De mensheid heeft niet gewacht op de komst van het christendom om morele zorgen te uiten. Een samenleving die geen onderscheid maakte tussen goed en slecht zou eenvoudigweg niet kunnen bestaan. De uitspraken dat er voor een heiden geen goed en kwaad bestond, zijn lachwekkend, of zelfs uitspraken die heidendom gelijkstellen aan liberaal hedonisme dat predikt "doe wat je wilt, zolang het anderen maar geen schade berokkent". Aristoteles ( Politiek  4.9) definieerde moraliteit als ‘overgeërfde deugd’, volgens welke de fundamentele bron van moraliteit de menselijke plasticiteit zou zijn. De mens wordt niet volledig bepaald door zijn instincten, zoals de moderne ethologie heeft aangetoond, en zijn instincten zijn ook niet volledig geprogrammeerd in relatie tot zijn object en zijn omgeving. Hieruit volgt dat de mens zich altijd in een situatie bevindt van zichzelf opbouwen of verliezen, van afnemen of groeien, en dat de vervulling van zijn verlangens evenzeer zijn vernietiging kan betekenen. Door niet volledig bepaald te worden door zijn aard, door tegelijkertijd in staat te zijn tot het beste en het slechtste, kan de mens zichzelf alleen construeren via een morele code die betekenis geeft aan deze woorden: het ‘beste’ en het ‘slechtste’. In deze zin kan worden gezegd dat moraliteit, zelfs voordat deze wordt ingeprent en geleerd, gebaseerd is op een dispositie ( hexeis ), in de aristotelische betekenis van het woord.

Het verschil tussen heidenen en christenen is helemaal geen ‘moreel’ verschil, in de zin dat sommigen zich moreel beter gedragen dan anderen. Meer precies verwijst het naar de grondslagen en motieven van de morele daad en de waarden die de een en de ander laten prevaleren. In het christendom is vroomheid de interne basis voor de morele relatie met anderen. Dit idee is vreemd aan het heidendom; voor hem zijn er andere manieren om de waarde van anderen te erkennen, manieren die zich niet beperken tot het ervaren van medelijden. Het heidendom velt geen moreel oordeel over de wereld; voor hem is er slechts één Wezen, noch is er enig goed dat superieur is aan dit Wezen.
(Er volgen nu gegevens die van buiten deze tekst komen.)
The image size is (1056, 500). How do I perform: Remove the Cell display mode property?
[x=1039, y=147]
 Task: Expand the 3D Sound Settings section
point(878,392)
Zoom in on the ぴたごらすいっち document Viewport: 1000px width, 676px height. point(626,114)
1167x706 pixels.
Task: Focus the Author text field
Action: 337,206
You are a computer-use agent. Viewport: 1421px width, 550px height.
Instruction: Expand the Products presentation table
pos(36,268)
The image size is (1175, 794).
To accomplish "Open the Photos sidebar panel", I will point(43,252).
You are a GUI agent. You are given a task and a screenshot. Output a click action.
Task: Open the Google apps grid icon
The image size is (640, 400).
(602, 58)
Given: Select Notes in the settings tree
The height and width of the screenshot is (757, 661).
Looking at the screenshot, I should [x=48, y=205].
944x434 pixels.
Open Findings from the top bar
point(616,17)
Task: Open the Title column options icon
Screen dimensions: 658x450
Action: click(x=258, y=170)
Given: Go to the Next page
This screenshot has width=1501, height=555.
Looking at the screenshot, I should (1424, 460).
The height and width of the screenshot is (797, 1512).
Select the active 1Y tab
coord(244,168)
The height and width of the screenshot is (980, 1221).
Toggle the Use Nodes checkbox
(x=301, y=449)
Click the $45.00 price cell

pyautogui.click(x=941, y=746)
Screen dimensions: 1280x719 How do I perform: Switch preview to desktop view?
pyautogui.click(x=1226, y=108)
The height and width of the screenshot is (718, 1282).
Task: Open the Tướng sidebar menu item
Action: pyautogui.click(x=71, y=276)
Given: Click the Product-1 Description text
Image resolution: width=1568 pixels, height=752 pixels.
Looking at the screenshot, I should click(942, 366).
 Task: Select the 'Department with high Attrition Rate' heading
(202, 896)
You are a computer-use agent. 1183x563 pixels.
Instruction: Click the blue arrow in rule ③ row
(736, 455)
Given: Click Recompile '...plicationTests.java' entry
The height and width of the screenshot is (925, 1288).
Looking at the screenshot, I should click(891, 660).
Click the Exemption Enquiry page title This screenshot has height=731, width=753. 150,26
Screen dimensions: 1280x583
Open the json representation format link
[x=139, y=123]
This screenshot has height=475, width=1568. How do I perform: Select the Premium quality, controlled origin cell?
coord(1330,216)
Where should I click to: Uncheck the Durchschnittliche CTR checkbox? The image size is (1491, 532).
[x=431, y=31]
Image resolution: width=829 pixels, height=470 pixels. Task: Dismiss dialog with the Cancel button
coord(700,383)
In het licht van de christelijke moraal, gebaseerd op ‘schuld’ en ‘zonde’, beoefent het heidendom een ​​moraal van deugd en eer.

De bewering van heidendom door Alain de Benoist en andere nieuwrechtse auteurs verwijdert niet alleen de fundamenten van het westerse denken. Het legt een fundamenteel feit op tafel: religies zijn systemen van waarden en levensvormen en niet, zoals de stomme moderne ideologie beweert, iets dat tot de privacy behoort.